Principal of Jidd School and coordinator of the workshop, Shyamshree Bhonsle expressed her apprehensions about the effectiveness of such an exercise. According to her, "Teaching special children is not simply a matter about acquiring skills and imparting knowledge. It’s about a certain sense of mission and dedication that goes beyond the mere material pursuits like earning money or fame. It’s about sporting an attitude of love and tolerance." Yet she also added that she’s happy that finally these children are finding their rightful place in the society and will no longer feel left out.

The reactions of 25 participant teachers can be held as testimony to the fact that teaching children in need of special care requires a special kind of commitment. Most of these teachers were deeply moved and many even wept in their first few days of the workshop. In many ways, Jidd School is the perfect venue for such a training workshop as children from the poorest strata of the society study here.

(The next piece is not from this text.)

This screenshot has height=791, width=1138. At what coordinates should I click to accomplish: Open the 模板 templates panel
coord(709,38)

There were as many as 69 prominent individuals from various fields who assisted Bhonsle in the mammoth task of training 25 teachers every day from 9:30 in morning to 4:30 in the evening for 45 days. Dr. Milind Patil (Orthopaedic Surgeon), Dr. Madhuri Pai (Educationist and Past Director of the Spastic Society), Raman Shankar (Director of National Association of Blind), Shubha Thatte (Senior clinical psychological) and Sampada Kulkarni (TV actress and compere) were among the many who spared time out of their busy schedules to instruct the participants.

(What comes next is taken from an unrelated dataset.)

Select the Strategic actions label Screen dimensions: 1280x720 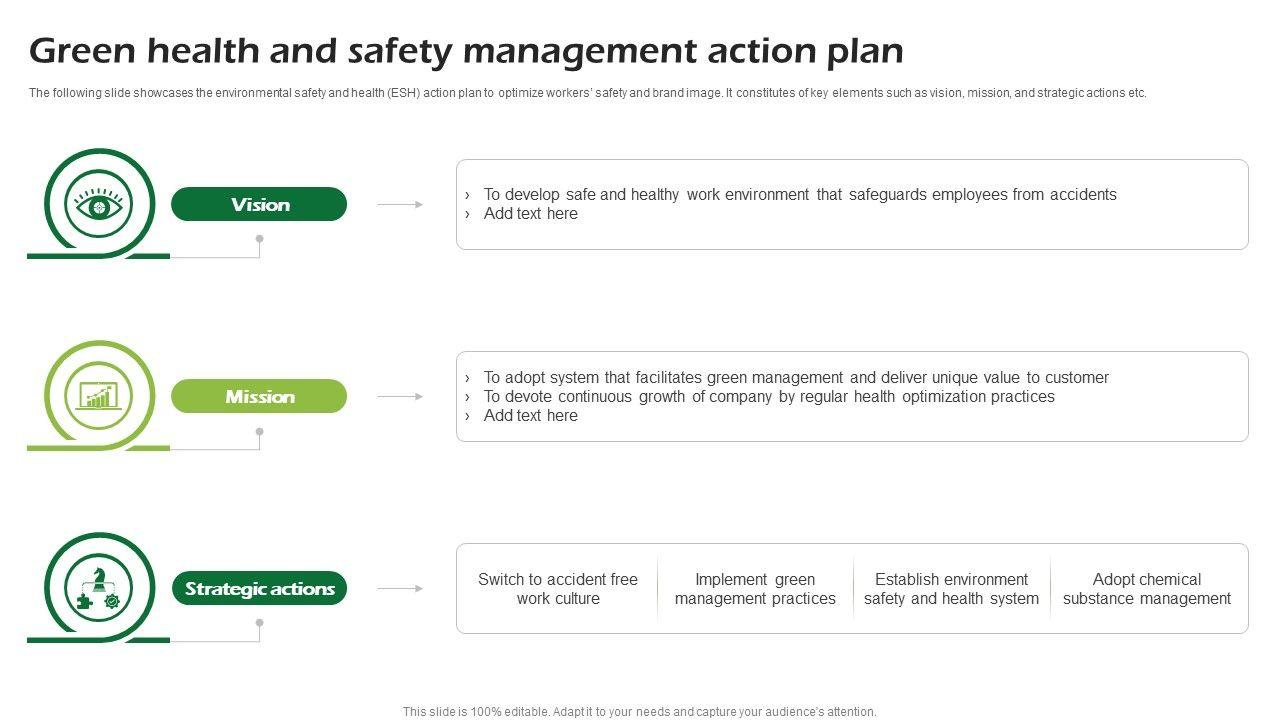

Chairman of Primary Education Committee of TMC Chintamani Karkhanis reveals, "These programmes are being conducted under the directive of the Maharashtra Government. The programmes are free of charge and the participant teachers are awarded a certificate at the end of the course. Although not compulsory, the teachers who attend certainly benefit from the course as they become better equipped in handling the needs of special children."

Although a circular was sent to all schools in the city, almost all the participants who attended were from the municipal schools. Many teachers from private schools were quite eager to attend but could not, perhaps because their schools did not approve their participation, revealed Bhonsle. She then appealed, "Though not compulsory, principals and heads of private, aided and unaided schools in the city would do well to send their representatives to such programmes whenever they are held in the future. The government is doing its bit – we teachers should do ours."

"The test of the morality of a society is what it does for its children," said German Protestant theologian Dietrich Bonhoeffer. And our teachers carry an uneven share of the burden of this morality on their shoulders. The least we can is encourage them.